Canonicalization is a big word that you may or may not have heard of before. It literally means an object that can be represented in multiple ways. Because your Web site probably has canonicalization issues (most do), you could be losing position on the search engines and not even realize it.

What is Canonicalization?

Google and the other search engines do their best to try to read and understand your Web site. The do this by following links, both internal (on your site), and external links coming into your site. But because after all, Google is just a really complex computer program, your Web site is a series of index entries. Depending on how it finds your data and Web pages, it will put different information into its index.

So for instance, if your Home page can be found at:

http://www.xyz.com/ and http://www.xyz.com/index.html

Then Google may actually see this as two separate and distinct pages, and put both into its index. That’s a problem, because now Google sees two site pages with exactly the same content, and you’ll get penalized for duplicate content.

What’s even worse, is if your site resolves to the domain without the “www”, you’ve got now four possible pages that all point to the same thing:

http://xyz.com/ and http://xyz.com/index.html

Aren’t More Domain Names Better?

Many times my clients will tell me they bought several domain names, thinking that would help them with search engine positioning, so now they’ve compounded the problem even more:

http://www.abc.com points to http://www.xyz.com (which already has four possible canonical pages as shown above)

Now the new domain name has the same problem but you’ve made it even worse with four new pages that have the same duplicate content problem as the first example. Google is going to look at all this as just bad practice because you’ve got up to eight pages of duplicate content, and you’re going to be penalized for it.

Ho Do I Fix Canonicalization Issues?

Matt Cutts from Google wrote a very good blog entry a couple years ago, in his SEO Advice: URL Canonicalization column, in which he answers many of these types of questions. It takes some work to get this resolved, but it’s a process I go through with every client that wants (search engine optimization (SEO) on their site.

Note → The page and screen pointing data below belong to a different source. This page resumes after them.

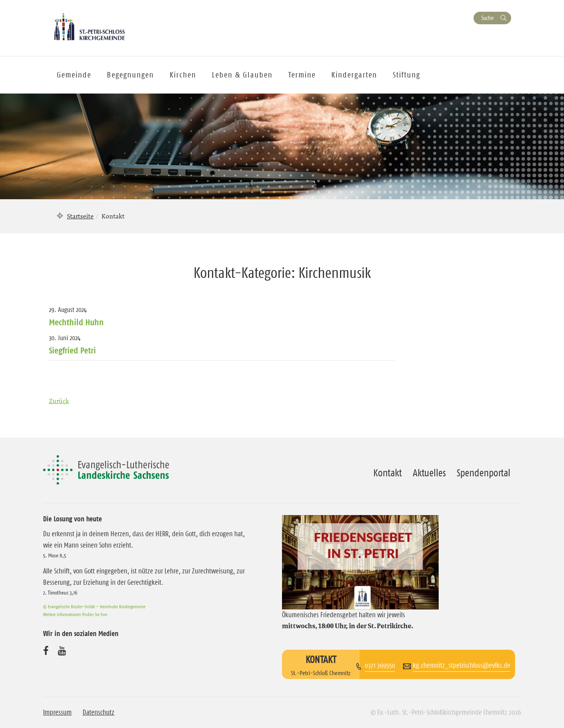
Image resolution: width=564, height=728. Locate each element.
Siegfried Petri (72, 350)
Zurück (59, 401)
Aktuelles (429, 473)
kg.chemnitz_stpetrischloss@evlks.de (461, 665)
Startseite (80, 216)
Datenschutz (98, 712)
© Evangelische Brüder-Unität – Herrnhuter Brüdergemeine (94, 606)
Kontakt (387, 473)
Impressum (57, 712)
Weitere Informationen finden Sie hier (75, 614)
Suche (487, 18)
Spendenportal (483, 473)
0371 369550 (380, 665)
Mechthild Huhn (76, 322)
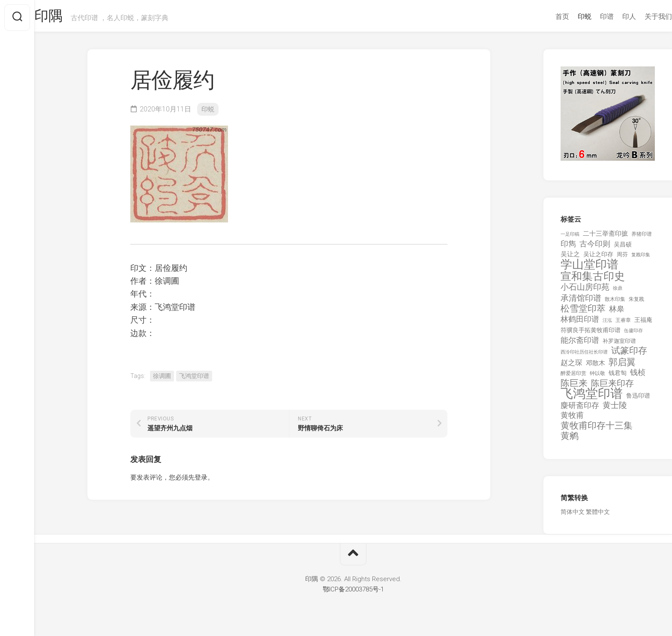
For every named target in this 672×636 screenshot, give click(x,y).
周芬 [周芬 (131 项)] (622, 257)
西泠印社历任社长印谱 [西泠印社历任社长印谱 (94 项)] (584, 355)
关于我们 (641, 16)
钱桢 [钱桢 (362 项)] (638, 375)
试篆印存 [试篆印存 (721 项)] (629, 354)
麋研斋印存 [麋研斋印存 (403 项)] (580, 408)
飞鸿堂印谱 (194, 379)
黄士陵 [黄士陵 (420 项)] (615, 408)
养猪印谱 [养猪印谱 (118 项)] (642, 237)
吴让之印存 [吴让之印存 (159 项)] (598, 257)
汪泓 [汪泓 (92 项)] (607, 323)
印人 (612, 16)
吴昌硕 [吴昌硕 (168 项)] (623, 248)
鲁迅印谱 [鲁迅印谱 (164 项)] (638, 399)
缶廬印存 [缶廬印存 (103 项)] (633, 334)
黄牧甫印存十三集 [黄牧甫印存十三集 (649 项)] (597, 429)
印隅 (66, 18)
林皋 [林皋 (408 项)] (617, 312)
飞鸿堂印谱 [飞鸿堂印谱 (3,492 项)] (591, 397)
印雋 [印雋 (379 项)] (568, 247)
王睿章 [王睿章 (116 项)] (623, 323)
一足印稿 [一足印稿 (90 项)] (570, 237)
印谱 (590, 16)
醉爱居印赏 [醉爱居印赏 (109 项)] (573, 377)
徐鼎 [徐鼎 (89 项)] (618, 291)
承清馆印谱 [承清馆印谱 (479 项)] (581, 301)
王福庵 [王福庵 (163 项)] (643, 323)
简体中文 (573, 515)
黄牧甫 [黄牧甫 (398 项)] (572, 418)
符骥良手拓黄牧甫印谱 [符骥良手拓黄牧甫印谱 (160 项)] (591, 333)
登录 (201, 480)
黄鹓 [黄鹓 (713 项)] (570, 439)
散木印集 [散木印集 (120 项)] (615, 302)
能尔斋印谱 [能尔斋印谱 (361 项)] (580, 343)
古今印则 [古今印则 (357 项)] (595, 247)
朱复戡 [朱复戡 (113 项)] (636, 302)
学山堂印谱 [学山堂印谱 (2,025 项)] (589, 268)
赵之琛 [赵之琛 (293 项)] (571, 366)
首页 (545, 16)
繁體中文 (598, 515)
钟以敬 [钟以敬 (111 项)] (597, 377)
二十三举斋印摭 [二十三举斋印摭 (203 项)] (605, 237)
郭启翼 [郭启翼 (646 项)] (622, 365)
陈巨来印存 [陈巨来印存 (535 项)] (612, 387)
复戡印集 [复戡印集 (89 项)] (641, 258)
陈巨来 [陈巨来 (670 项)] (574, 386)
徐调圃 (162, 379)
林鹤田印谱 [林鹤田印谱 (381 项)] (580, 322)
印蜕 (567, 16)
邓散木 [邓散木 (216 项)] (595, 366)
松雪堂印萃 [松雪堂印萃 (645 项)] (583, 312)
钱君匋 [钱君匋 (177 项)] (618, 376)
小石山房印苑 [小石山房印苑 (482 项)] (585, 291)
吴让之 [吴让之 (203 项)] (570, 257)
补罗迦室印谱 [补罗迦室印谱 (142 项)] (619, 344)
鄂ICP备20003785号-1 (353, 592)
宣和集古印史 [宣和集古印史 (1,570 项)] (593, 279)
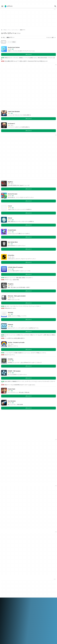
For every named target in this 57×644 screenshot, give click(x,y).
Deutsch (6, 610)
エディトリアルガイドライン (6, 593)
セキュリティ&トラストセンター (6, 586)
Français (18, 610)
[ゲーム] (9, 30)
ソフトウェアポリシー (25, 588)
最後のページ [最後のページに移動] (51, 414)
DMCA (40, 583)
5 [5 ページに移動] (20, 414)
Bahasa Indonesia (25, 610)
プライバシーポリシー (43, 589)
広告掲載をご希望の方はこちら (25, 591)
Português (16, 612)
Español (14, 610)
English (10, 610)
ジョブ (3, 590)
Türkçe (35, 612)
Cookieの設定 (41, 593)
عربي (2, 610)
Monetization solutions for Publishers (25, 584)
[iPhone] (5, 30)
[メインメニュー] (2, 6)
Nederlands (7, 612)
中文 (8, 614)
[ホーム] (2, 30)
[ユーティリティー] (15, 30)
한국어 (3, 612)
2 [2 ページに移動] (7, 414)
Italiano (31, 610)
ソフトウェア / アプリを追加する (6, 596)
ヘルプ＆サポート (5, 588)
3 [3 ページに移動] (11, 414)
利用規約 (40, 587)
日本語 (35, 610)
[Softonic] (8, 6)
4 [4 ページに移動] (16, 414)
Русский (21, 612)
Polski (12, 612)
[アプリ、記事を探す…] (55, 6)
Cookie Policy (41, 591)
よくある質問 (23, 586)
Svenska (26, 612)
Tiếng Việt (4, 614)
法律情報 (40, 585)
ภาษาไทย (30, 612)
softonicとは (4, 583)
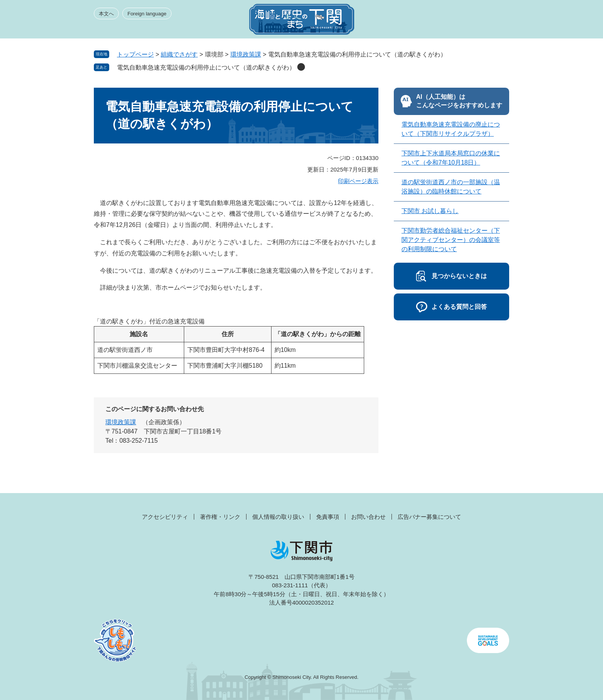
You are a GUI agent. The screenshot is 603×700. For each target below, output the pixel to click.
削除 (301, 67)
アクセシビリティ (165, 517)
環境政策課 (246, 54)
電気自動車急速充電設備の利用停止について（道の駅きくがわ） (206, 67)
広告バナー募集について (429, 517)
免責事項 (328, 517)
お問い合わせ (368, 517)
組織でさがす (179, 54)
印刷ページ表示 (358, 181)
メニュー (495, 22)
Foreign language (147, 13)
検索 (468, 22)
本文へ (106, 13)
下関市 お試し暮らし (430, 211)
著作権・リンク (220, 517)
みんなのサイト (440, 22)
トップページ (135, 54)
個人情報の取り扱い (278, 517)
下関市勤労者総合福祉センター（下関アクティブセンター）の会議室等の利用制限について (451, 240)
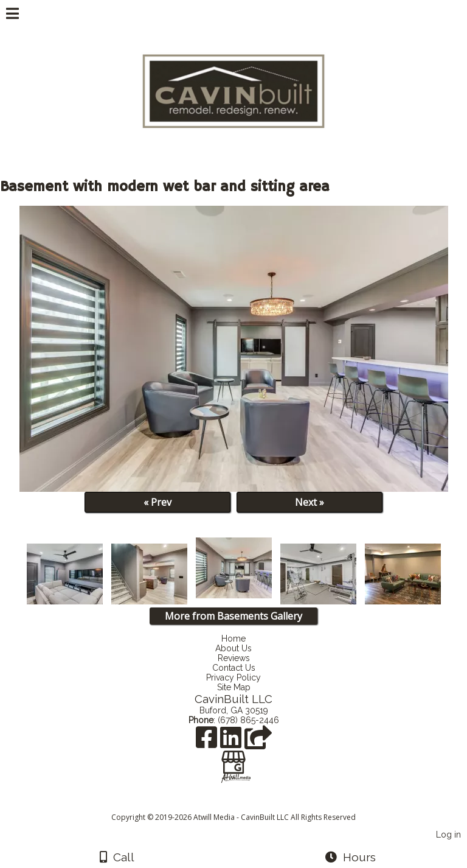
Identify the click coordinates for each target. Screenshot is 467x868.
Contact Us (234, 668)
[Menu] (12, 15)
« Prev (157, 502)
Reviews (234, 658)
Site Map (234, 687)
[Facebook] (208, 741)
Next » (310, 502)
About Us (234, 648)
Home (234, 639)
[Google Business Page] (234, 758)
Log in (448, 834)
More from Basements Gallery (234, 616)
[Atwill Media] (244, 803)
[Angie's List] (258, 741)
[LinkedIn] (232, 741)
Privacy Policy (234, 677)
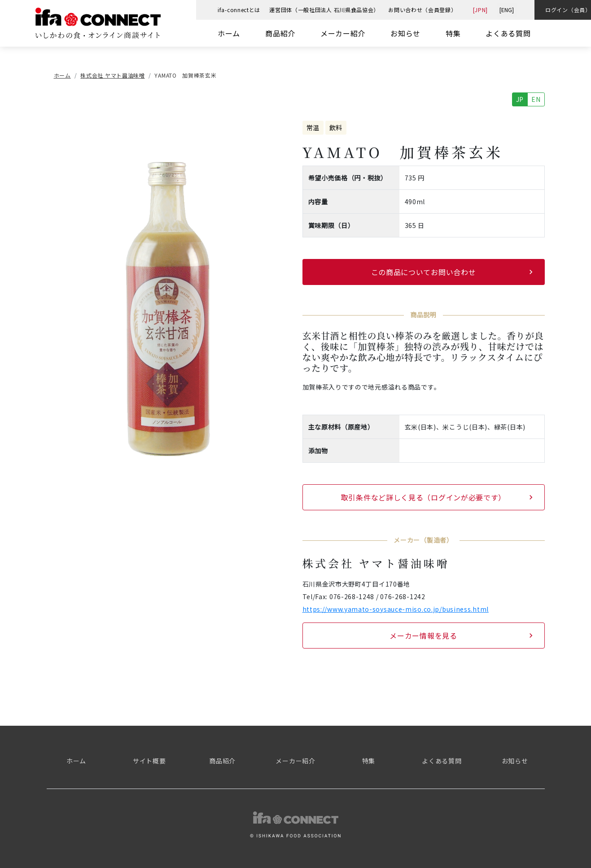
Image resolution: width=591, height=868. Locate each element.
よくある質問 (508, 33)
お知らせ (405, 33)
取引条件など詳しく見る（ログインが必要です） (423, 497)
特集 (453, 33)
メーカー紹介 (343, 33)
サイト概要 (149, 761)
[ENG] (507, 9)
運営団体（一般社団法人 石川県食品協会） (324, 9)
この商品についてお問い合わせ (424, 272)
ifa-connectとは (239, 9)
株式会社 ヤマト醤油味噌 (112, 75)
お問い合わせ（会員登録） (422, 9)
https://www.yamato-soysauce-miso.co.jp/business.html (395, 609)
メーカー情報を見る (423, 636)
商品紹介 (280, 33)
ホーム (229, 33)
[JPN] (481, 9)
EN (536, 99)
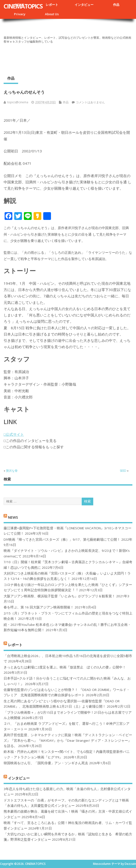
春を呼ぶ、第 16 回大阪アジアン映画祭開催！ (39, 607)
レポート (52, 4)
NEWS (13, 517)
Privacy (20, 14)
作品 (116, 4)
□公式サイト (14, 434)
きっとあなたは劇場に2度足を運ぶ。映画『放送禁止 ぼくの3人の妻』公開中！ (65, 667)
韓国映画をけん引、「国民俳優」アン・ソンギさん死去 (46, 763)
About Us (52, 14)
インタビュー (84, 4)
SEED (123, 471)
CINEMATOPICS (23, 6)
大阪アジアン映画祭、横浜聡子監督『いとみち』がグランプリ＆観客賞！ (59, 596)
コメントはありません (90, 102)
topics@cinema (18, 102)
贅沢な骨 (12, 471)
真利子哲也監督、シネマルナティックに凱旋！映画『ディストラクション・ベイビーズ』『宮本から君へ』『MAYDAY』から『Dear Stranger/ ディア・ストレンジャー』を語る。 (68, 740)
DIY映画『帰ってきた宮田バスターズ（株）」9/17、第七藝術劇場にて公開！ (62, 539)
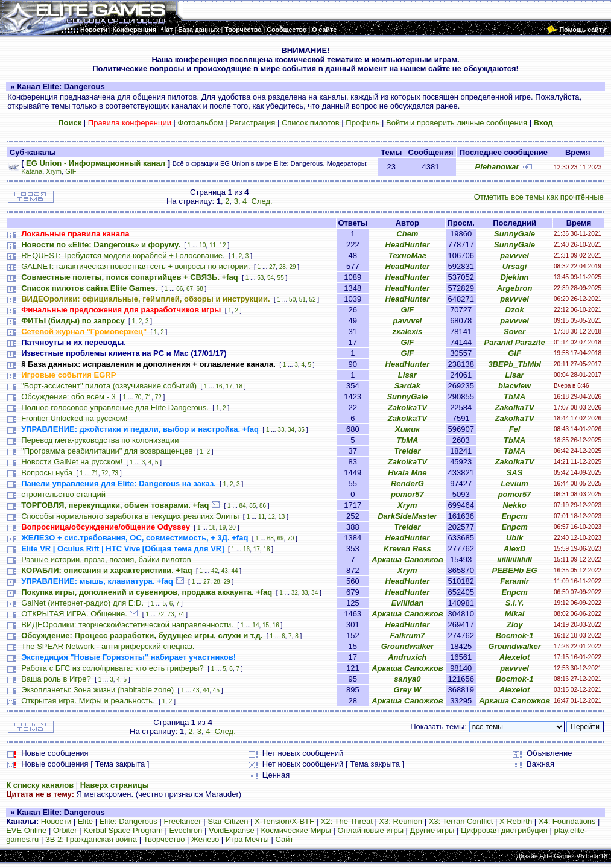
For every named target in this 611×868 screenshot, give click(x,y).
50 (292, 299)
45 (216, 690)
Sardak (407, 385)
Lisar (407, 375)
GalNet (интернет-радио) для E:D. (82, 603)
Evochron (185, 830)
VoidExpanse (232, 830)
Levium (514, 483)
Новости (56, 821)
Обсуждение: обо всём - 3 (68, 396)
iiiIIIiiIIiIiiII (514, 559)
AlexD (514, 548)
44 (234, 571)
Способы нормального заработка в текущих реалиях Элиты (130, 516)
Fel (514, 429)
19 (222, 527)
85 (252, 505)
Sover (514, 331)
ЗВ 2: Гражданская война (91, 839)
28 (282, 267)
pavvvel (514, 255)
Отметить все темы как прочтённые (539, 197)
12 (223, 245)
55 (280, 277)
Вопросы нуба (46, 472)
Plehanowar (497, 166)
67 (189, 288)
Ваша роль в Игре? (56, 679)
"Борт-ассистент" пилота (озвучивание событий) (109, 385)
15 (265, 625)
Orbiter (65, 830)
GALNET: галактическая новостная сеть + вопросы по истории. (135, 266)
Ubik (514, 537)
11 (212, 245)
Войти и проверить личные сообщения (457, 122)
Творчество (164, 839)
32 (294, 592)
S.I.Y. (514, 603)
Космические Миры (296, 830)
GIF (71, 171)
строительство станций (63, 494)
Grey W (408, 689)
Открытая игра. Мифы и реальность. (88, 700)
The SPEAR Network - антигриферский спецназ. (107, 646)
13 (281, 516)
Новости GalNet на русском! (72, 461)
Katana (31, 171)
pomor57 (407, 494)
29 (292, 267)
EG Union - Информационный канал (95, 163)
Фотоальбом (200, 122)
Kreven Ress (407, 548)
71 (148, 397)
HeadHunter (408, 244)
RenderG (407, 483)
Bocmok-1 (514, 635)
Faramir (514, 581)
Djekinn (514, 277)
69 (280, 538)
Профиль (362, 122)
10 (202, 245)
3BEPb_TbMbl (514, 364)
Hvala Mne (407, 472)
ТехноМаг (407, 255)
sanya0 (407, 679)
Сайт (284, 839)
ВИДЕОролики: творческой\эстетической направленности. (127, 624)
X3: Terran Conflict (461, 821)
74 (180, 614)
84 (242, 505)
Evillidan (407, 603)
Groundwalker (407, 646)
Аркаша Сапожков (407, 559)
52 (312, 299)
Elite (85, 821)
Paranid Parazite (514, 342)
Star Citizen (227, 821)
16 (218, 386)
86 (262, 505)
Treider (407, 451)
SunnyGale (514, 233)
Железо (205, 839)
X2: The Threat (347, 821)
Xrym (54, 171)
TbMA (514, 396)
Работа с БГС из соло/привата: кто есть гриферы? (112, 668)
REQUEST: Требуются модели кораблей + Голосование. (122, 255)
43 (224, 571)
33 (280, 429)
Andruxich (407, 657)
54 (270, 277)
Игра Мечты (247, 839)
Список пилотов (311, 122)
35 (301, 429)
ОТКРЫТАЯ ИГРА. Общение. (74, 613)
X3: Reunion (400, 821)
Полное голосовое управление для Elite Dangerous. (115, 407)
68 (200, 288)
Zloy (514, 624)
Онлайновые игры (370, 830)
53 (260, 277)
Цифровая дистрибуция (504, 830)
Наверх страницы (115, 785)
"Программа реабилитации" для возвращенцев (107, 451)
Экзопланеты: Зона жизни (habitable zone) (97, 689)
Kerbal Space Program (123, 830)
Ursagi (514, 266)
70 (138, 397)
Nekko (514, 505)
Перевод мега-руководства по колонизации (100, 440)
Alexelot (514, 657)
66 (179, 288)
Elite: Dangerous (128, 821)
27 (272, 267)
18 (239, 386)
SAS (514, 472)
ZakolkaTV (407, 407)
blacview (514, 385)
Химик (407, 429)
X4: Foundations (567, 821)
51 (302, 299)
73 (115, 473)
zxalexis (407, 331)
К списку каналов (40, 785)
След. (262, 201)
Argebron (514, 288)
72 (158, 397)
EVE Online (26, 830)
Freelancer (182, 821)
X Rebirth (516, 821)
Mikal (514, 613)
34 (291, 429)
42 (214, 571)
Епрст (514, 516)
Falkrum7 (407, 635)
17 (229, 386)
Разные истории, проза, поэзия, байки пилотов (106, 559)
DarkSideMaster (407, 516)
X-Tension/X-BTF (284, 821)
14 (255, 625)
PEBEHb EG (514, 570)
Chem (407, 233)
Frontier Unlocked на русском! (74, 418)
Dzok (514, 309)
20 (232, 527)
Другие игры (432, 830)
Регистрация (252, 122)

Just more recently, all the search engines including Google, Yahoo! and MSN have come together with a new standard that helps us out even more. In his blog, Barry Schwartz describes how the search engines have agreed on a canonical tag to reduce duplicate content clutter. Basically, you want to include a new tag between the <head> and </head> sections of your Web site that looks something like this:

<link rel="canonical" href="http://www.yourdomain.com/xyz.html" />

This instructs the search engines that the part after “href” is what you want them to have in their index as the “real” page, and to ignore all other versions that they might see.

This is fantastic news! It’s been a real pain in the keister to try to use 301-redirects, edit the .htaccess file, embed PHP code, and so on to get the search engines to just put one version of the page in their index. This really simplifies things for all of us, but you have to take the time to do it.

DotNetNuke Canonicalization

I’m a big fan of DotNetNuke as a Web platform. It makes it really easy for me to get a Web site launched and running within an hour or two. Unfortunately, the out-of-the-box platform creates to URLs for every page you generate. You can now set the URLs to be “human friendly” in the web.config file, but you still end up with the old page names being active. Furthermore, you can’t edit what’s in the <head> section, so you can’t add the canonical tag.

It appears that iFinity has created a DotNetNuke module that gives you an automatic way of generating the canonical tag for your DNN site. I’ve yet to try it out, but it looks like it’ll do the trick for a reasonable price.